Monday, September 3, 2007

RE: defending animal dissection

To defend animals dissection by saying: "... I would use the example of driving a real car versus a driving simulation on a computer or in a game room machine. The real-time dissection provides awareness to all of the senses -- touch especially -- texture, form, etc." for me it doesn't make much sense.
To compare animal dissection with driving a real car instead of driving a simulation doesn’t have any relation. A car does not suffer, an animal does.
The experience of dissecting an animal can be brutal not only for the animal but for the student as well. There are a lot of bad behaviors in humans that can come from seeing this type of practice.
Also, dissecting an animal brings more unnecessary suffering. The animals are used in so many ways, that when humans come up with alternatives to stop the animal's suffering why not use them?

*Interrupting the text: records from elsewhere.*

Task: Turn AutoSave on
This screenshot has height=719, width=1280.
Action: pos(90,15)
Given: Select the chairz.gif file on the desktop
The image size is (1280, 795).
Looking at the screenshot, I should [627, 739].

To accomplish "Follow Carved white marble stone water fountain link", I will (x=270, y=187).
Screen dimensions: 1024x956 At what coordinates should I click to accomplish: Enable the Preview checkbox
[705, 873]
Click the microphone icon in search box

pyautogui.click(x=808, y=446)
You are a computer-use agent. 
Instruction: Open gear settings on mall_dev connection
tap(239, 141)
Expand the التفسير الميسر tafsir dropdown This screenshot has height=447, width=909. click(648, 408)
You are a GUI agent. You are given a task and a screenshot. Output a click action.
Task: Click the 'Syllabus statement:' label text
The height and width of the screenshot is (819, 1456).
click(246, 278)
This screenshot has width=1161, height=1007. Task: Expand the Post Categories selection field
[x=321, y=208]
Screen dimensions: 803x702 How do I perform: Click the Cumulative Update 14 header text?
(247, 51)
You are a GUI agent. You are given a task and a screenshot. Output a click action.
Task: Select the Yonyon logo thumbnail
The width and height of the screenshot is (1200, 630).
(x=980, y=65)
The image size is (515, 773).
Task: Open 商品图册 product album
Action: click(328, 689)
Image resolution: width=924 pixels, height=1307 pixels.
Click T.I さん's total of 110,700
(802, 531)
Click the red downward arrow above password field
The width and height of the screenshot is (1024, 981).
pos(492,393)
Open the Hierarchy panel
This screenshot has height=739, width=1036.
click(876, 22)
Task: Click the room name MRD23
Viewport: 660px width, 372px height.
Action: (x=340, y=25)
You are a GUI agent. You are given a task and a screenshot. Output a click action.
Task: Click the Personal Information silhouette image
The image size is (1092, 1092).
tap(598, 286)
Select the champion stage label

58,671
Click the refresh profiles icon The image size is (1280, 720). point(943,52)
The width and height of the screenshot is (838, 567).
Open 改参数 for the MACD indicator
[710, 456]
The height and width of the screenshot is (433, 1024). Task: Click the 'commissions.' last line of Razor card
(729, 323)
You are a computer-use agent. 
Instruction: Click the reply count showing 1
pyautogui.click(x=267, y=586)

What's the pleasure of seeing an animal suffer if you can see it, study it without causing pain? You mentioned that: "The real-time dissection provides awareness to all of the senses -- touch especially -- texture, form, etc". Awareness to our senses? But, what about the senses of the animals? All animals, including humans, share the capacity to feel pain and pleasure and the desire to avoid pain when it's caused to them. Your comparison is selfish, it implies that other beings besides humans don't count at all. It's though, comparable to how Rene Descartes referred to animals. "He concludes that nonhuman animals can be viewed as no more than machines with parts assembled in intricate ways. Based on Descartes ' rationale, humans have little responsibility to other animals or the natural world, unless the treatment of them affects other humans". (http://home.cogeco.ca/~drheault/ee_readings/West/Descartes.pdf)
But the ironic thing is that, we all are animals and we all feel pain.